A final inspection report from the NRC is expected to be issued in about a month. Operators of the plant, which is holding 3.55 million pounds of nuclear waste, are in the midst of transferring 73 canisters of spent fuel from what is called wet storage _ where nuclear fuel is cooled for about five years in a deep pool of water _ to a newly constructed "dry storage" facility at the plant.

On Aug. 3, workers using rigging and lifting equipment attempted to lower a canister of spent fuel into the storage cavity. Crews thought they had maneuvered the canister into place. But instead, it was hung up on a support ring inside the enclosure, almost 20 feet above the cavity's floor.

An oversight team discovered the problem and the canister was safely lowered the rest of the way about an hour later.

Edison officials have said the incident posed no danger to workers or the general public, with Palmisano saying the "very robust design" of the canister would have prevented any radiological leak if it had dropped the 18 feet to the floor.

The incident came to light six days later, when a worker for a subcontractor at the plant spoke up at a meeting of San Onofre's Community Engagement Panel and said the canister was "hanging by about a quarter inch."

Palmisano described the incident as a "serious near-miss" and said canister transfers had been suspended until the problem is resolved.

The NRC, which is in charge of protecting public health and safety related to nuclear energy across the country, said it "observed instances where personnel involved in important-to-safety tasks were not trained and certified or under direct supervision."

Edison officials informed the NRC about the incident on the following business day _ Aug. 6 _ but the agency said plant operators should have reported it within 24 hours. The agency said San Onofre officials filed the necessary paperwork Sept. 14 "following prompting by NRC staff."

Palmisano said that since the canister did not fall, Edison officials did not think they needed to file a 24-hour report. The NRC "felt it did. Therefore, they've identified that as a potential issue."

Palmisano said the NRC also concluded that plant operators should have learned a lesson from a similar incident in July, previously unreported, in which workers transferring a canister also encountered trouble lowering it into place, but it did not get stuck. The agency said that incident did not require notification of the NRC or the public

Critics of Edison were not satisfied by the NRC's initial findings. "If the regulators were doing their jobs, they would have ordered Edison to immediately cease operations" after the Aug. 3 incident, Charles Langley, the executive director of Public Watchdogs, said in an email. "A real regulator would have had boots on the ground within hours of learning about an incident like this."

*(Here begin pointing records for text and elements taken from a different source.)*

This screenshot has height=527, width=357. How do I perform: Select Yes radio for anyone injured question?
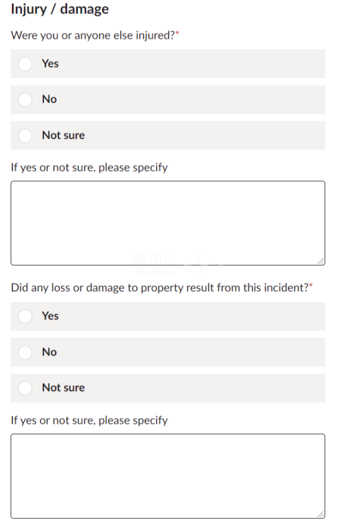click(25, 64)
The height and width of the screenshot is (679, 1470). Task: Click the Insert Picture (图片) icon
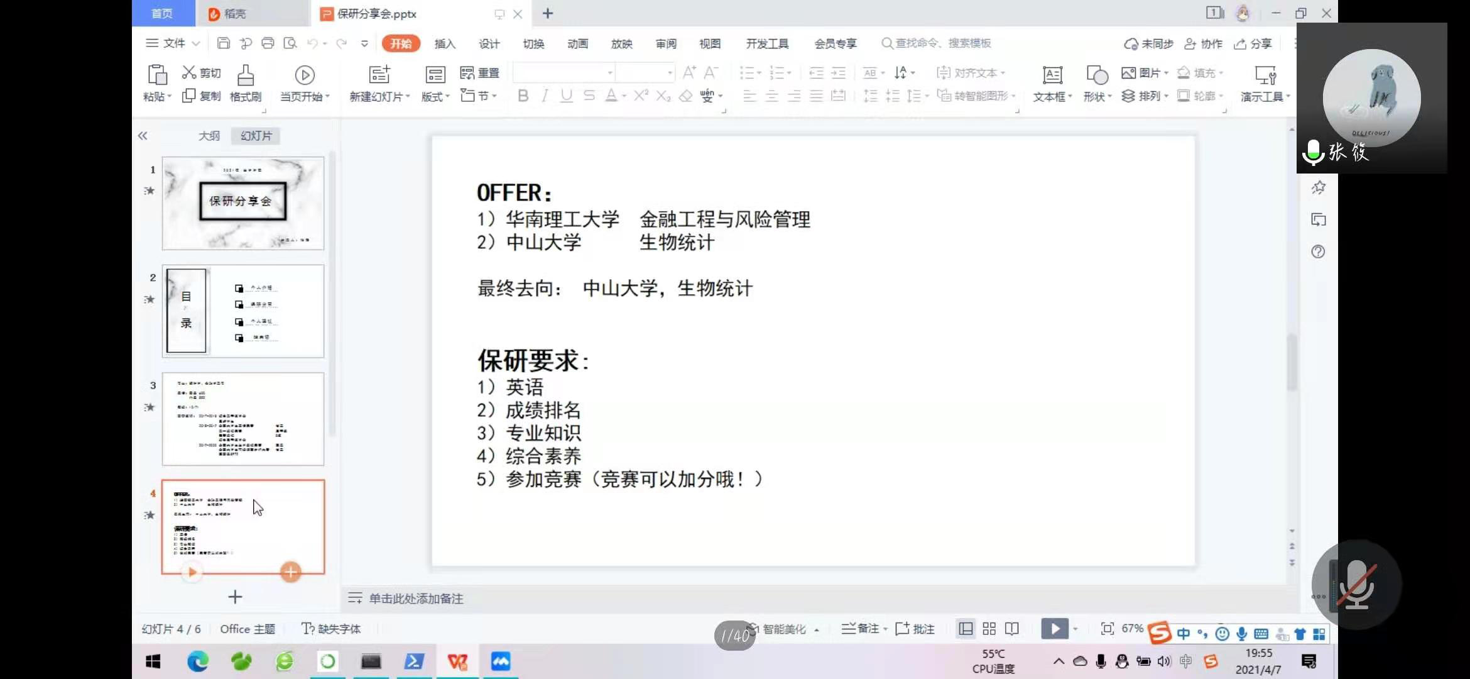point(1129,73)
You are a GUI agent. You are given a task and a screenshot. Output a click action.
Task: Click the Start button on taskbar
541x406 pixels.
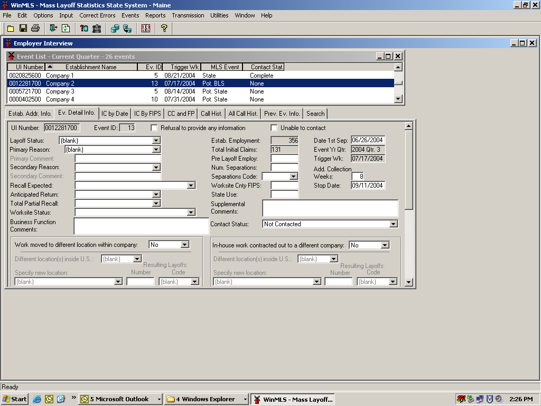point(14,399)
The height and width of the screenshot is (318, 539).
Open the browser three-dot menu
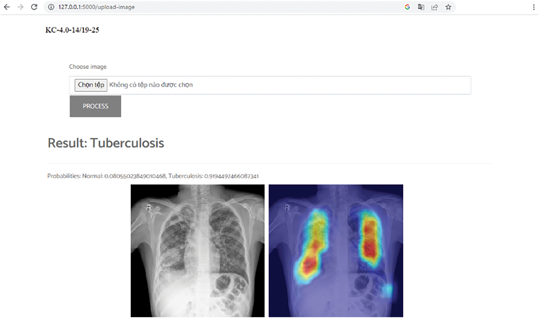pyautogui.click(x=534, y=7)
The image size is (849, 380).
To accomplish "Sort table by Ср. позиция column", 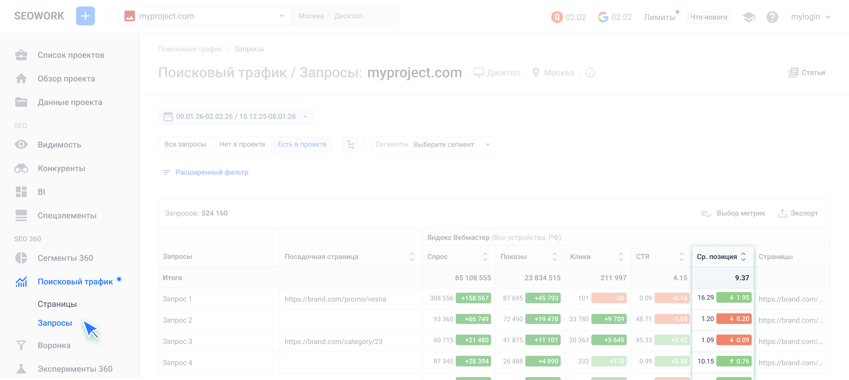I will [x=743, y=257].
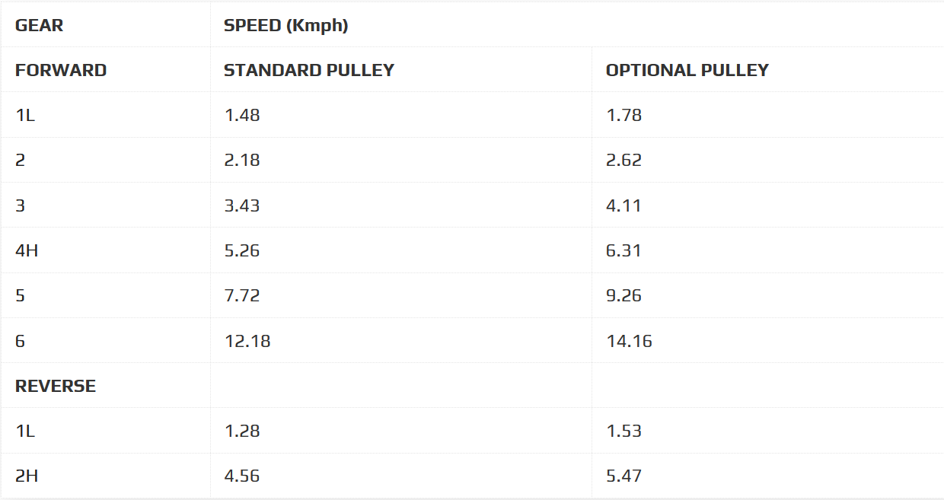This screenshot has height=500, width=944.
Task: Select standard pulley speed 3.43
Action: point(242,205)
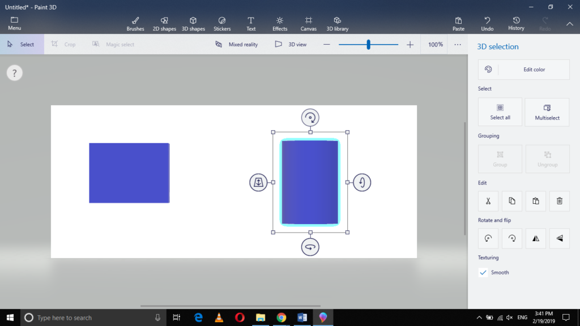
Task: Click the Multiselect button
Action: click(547, 111)
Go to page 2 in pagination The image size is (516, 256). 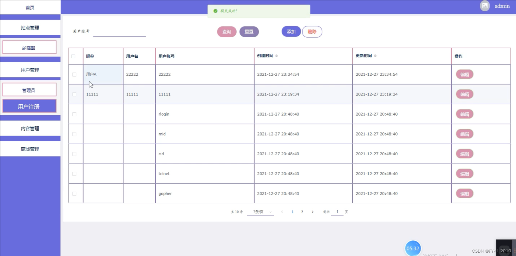(x=302, y=212)
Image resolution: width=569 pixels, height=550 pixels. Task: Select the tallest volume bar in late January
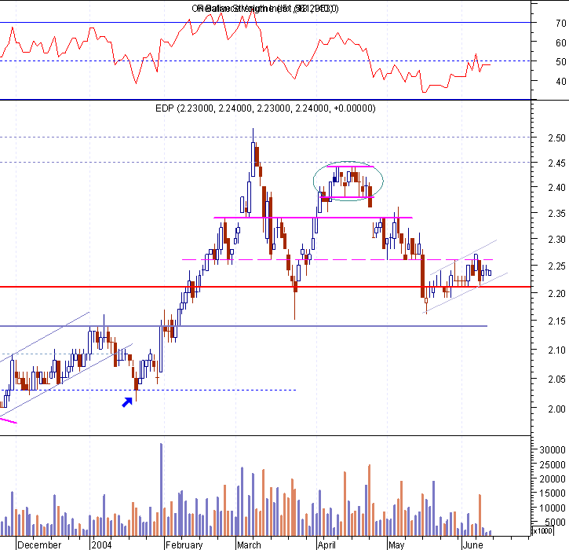pyautogui.click(x=161, y=490)
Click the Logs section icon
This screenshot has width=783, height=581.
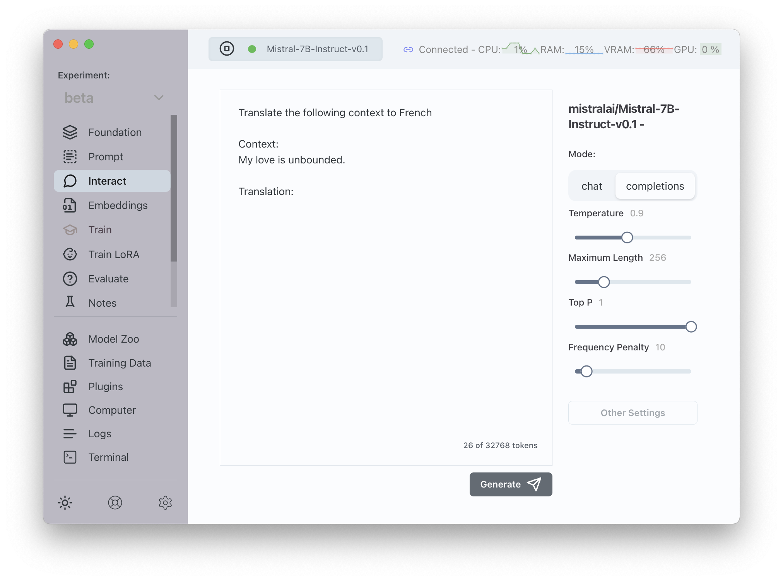70,434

Ray Lutz, national coordinator for the advocacy group Citizens Oversight, said failures in training and procedures raise other questions.

"If it is so easy to make a mistake, the design of the storage system should also be questioned," Lutz said in an email. "Why is there a place where the canister can catch in the first place?"

So far, crews have transferred 29 canisters from wet storage to dry cask storage this year. Edison expects to transfer the remaining 44 canisters by the middle of next year.